• _Try it_
Each line of the data that includes the string "with" is to be copied out.
____ Records
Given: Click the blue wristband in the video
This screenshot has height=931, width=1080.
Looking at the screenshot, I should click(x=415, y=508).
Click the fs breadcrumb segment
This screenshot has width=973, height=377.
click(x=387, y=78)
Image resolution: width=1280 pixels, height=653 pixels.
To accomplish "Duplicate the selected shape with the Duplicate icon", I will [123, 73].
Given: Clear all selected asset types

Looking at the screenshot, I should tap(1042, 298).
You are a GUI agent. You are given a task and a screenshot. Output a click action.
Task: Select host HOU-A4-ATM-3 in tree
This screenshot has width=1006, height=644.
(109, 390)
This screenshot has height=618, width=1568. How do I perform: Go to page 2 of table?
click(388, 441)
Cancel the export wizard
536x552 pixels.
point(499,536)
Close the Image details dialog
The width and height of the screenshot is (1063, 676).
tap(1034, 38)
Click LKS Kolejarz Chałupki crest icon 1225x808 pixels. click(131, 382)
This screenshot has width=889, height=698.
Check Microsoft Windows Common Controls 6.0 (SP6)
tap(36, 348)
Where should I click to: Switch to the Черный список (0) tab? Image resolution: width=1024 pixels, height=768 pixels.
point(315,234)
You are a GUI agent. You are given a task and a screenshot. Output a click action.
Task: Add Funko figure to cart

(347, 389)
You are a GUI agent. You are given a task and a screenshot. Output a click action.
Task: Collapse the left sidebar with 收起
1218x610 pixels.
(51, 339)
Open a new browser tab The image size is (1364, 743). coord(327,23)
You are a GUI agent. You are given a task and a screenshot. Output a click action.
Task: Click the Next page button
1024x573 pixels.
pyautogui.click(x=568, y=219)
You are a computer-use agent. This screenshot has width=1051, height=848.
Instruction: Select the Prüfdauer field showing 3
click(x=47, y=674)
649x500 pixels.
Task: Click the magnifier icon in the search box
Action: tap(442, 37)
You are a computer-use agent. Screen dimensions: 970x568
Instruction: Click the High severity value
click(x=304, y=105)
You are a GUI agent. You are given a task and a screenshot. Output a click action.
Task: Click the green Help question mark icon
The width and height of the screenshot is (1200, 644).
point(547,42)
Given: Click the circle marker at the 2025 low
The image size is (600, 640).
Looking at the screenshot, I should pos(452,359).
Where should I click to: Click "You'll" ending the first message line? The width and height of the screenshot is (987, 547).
________
• _Output_
To accomplish "Duplicate the selected shape with the Duplicate icon", I will [123, 73].
Task: Collapse the left sidebar with 收起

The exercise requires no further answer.